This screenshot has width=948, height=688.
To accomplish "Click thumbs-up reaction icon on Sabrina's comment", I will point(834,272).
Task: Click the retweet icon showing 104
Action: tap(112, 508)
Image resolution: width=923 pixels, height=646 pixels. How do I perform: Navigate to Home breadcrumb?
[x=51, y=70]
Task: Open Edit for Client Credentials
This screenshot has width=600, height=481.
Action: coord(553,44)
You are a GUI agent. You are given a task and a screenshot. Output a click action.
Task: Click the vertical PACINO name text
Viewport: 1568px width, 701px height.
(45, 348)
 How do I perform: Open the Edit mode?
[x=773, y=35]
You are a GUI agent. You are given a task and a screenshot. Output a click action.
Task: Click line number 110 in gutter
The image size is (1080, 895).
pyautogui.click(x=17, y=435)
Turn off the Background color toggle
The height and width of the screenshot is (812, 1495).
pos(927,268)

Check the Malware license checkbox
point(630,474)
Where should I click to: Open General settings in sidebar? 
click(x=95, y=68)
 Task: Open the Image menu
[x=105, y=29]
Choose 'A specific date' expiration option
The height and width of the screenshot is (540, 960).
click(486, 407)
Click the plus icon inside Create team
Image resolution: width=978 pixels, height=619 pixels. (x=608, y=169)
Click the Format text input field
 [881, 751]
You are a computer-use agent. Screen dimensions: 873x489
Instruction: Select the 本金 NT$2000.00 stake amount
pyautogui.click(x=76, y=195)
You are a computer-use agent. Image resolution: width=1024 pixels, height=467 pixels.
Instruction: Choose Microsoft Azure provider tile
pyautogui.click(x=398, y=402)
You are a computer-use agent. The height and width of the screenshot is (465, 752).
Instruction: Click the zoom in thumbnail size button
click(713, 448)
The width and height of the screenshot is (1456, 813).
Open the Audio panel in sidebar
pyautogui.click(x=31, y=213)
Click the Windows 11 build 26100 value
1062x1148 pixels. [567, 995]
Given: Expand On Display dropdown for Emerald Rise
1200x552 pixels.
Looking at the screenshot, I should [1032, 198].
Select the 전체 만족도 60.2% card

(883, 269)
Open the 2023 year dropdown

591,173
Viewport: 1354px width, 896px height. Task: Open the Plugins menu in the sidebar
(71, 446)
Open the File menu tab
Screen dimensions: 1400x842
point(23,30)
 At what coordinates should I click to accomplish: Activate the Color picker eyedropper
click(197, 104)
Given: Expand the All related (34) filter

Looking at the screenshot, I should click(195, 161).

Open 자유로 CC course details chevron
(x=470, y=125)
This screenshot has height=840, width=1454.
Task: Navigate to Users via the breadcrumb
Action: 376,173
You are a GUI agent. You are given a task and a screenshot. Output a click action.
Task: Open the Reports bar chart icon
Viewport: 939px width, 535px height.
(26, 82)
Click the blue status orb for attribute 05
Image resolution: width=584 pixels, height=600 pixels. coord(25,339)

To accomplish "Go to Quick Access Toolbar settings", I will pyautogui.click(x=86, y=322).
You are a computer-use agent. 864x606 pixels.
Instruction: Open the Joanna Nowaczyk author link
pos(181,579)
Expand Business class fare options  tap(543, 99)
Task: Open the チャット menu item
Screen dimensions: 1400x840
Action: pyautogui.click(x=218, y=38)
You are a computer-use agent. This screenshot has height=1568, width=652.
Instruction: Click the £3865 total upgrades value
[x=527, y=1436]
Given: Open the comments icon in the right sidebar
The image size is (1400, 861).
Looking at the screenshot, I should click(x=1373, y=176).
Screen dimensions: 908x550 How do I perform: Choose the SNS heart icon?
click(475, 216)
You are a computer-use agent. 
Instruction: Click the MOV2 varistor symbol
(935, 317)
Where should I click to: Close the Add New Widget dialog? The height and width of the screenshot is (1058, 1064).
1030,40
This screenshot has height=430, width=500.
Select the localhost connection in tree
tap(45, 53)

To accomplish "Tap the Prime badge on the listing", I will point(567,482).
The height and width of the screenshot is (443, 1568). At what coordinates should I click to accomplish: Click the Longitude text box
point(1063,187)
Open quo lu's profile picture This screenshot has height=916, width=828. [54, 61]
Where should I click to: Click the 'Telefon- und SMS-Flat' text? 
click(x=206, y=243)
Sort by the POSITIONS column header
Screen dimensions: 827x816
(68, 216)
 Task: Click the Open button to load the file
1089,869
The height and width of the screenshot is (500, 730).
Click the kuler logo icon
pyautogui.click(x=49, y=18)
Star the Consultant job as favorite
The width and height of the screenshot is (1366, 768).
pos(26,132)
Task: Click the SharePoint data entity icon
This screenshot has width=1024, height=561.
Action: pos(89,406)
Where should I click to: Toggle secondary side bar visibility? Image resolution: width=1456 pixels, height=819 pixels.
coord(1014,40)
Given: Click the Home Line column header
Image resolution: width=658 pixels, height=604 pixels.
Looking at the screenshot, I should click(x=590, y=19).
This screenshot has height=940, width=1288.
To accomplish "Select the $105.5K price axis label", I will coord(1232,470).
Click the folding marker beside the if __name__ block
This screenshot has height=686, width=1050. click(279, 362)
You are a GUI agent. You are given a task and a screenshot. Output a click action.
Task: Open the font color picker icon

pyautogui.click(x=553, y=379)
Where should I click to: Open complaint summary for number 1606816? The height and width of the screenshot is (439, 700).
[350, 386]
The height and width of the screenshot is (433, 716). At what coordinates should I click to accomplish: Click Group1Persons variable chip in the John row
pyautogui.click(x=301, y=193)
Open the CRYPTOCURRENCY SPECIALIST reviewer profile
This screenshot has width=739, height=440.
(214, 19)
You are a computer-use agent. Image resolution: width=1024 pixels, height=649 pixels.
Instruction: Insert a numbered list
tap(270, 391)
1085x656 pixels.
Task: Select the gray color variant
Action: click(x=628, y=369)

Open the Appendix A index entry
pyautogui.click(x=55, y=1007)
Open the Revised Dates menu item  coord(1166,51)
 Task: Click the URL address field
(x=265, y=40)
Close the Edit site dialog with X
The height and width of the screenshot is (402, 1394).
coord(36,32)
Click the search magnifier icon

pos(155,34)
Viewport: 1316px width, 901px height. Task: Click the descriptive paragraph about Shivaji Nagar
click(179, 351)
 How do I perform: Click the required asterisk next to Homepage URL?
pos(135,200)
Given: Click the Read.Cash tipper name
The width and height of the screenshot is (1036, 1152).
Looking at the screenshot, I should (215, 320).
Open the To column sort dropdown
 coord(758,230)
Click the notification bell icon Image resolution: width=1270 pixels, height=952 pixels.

» Goal of the exercise
List every line in the records above that contains the word "accomplish".

» Expected answer
To accomplish "Click thumbs-up reaction icon on Sabrina's comment", I will point(834,272).
 At what coordinates should I click to accomplish: Activate the Color picker eyedropper
To accomplish "Go to Quick Access Toolbar settings", I will pyautogui.click(x=86, y=322).
To accomplish "Tap the Prime badge on the listing", I will point(567,482).
The height and width of the screenshot is (443, 1568). At what coordinates should I click to accomplish: Click the Longitude text box
To accomplish "Select the $105.5K price axis label", I will coord(1232,470).
The height and width of the screenshot is (433, 716). At what coordinates should I click to accomplish: Click Group1Persons variable chip in the John row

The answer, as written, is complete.